As Democrats, we are a diverse and colorful group. We don’t like to be told what to do—even by other Democrats. Getting us to agree on anything seems about as easy as herding cats. But while our diversity is our strength, it is also our weakness. We need to borrow from the Republican playbook and unite. So often we lose sight of who the real enemy is and waste time squabbling among ourselves. Republicans march lockstep with their leaders, and they come out to vote in droves; all pulling that lever for whoever they’ve been told to. They’re primarily older, whiter, and more afraid of change and anything that goes bump in the night than Democrats. And while they claim to be “the party of personal responsibility” I find it amusing that so very many of them are suckling at the governmental teat (I’m talking to you, Red States) and looking for nothing more than a daddy figure who will tell them what to do; someone who will somehow magically undo the last sixty years of progress, take us back to the fictitious world of Ozzie and Harriet or Father Knows Best and “make America great again.”

Admittedly many of these people do not like Trump, and while there are rumblings of  rebellion and a third party run—not to mention threats of simply staying at home in November—mark my words, when the election rolls around they will be out in their American-flag-bedecked Hoverounds, lighting up Trump’s name. And why? Because by that time, the Democratic nominee—whoever it is—will have been made out to be Satan incarnate by the right wing noise machine. And like happens again and again, Republicans will vote against their own best interest out of fear: fear of change, fear of the other, fear of progress, fear of science, fear of Islam, fear of Atheism, fear of liberals, fear of the black, the brown, the yellow—and most importantly— the rainbow people.

I know Hillary isn’t the ideal candidate for a lot of Democrats. She’s seen as more of the same, kowtowing to the banks, the military, and the multinational corporations.
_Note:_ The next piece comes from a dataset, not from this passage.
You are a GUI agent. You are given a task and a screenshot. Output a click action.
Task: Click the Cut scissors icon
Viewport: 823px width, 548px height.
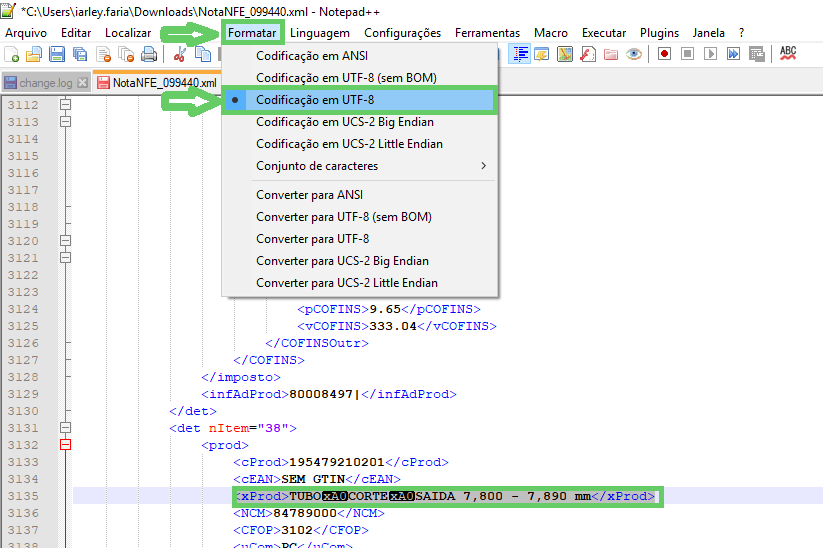click(x=181, y=54)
But the chances of seeing jackbooted thugs roaming the streets and dragging people from their homes in the dead of night for simply being the “other” is nonexistent in comparison to the aftermath of a Trump election.

And if nothing else keep these four words in mind: THREE SUPREME COURT JUSTICES.

And that is why it is so vitally important that if you are a Bernie supporter and Hillary does end up being the Democratic candidate, you put your animosity at losing the nomination aside (I’ll be disappointed as well, believe me), and still vote for her, because not doing so will all but guarantee a Trump victory. Do you really want to see Trump select three justices, not to mention cabinet posts? How does “Chief Justice Roy Moore” sound? How about “Attorney General Joe Arpaio” or “Surgeon General Ben Carson”? Do you really want to see Obama hand Trump the keys to the White House—not to mention the keys to our nuclear arsenal?

This country—not to mention the world—cannot afford any of that.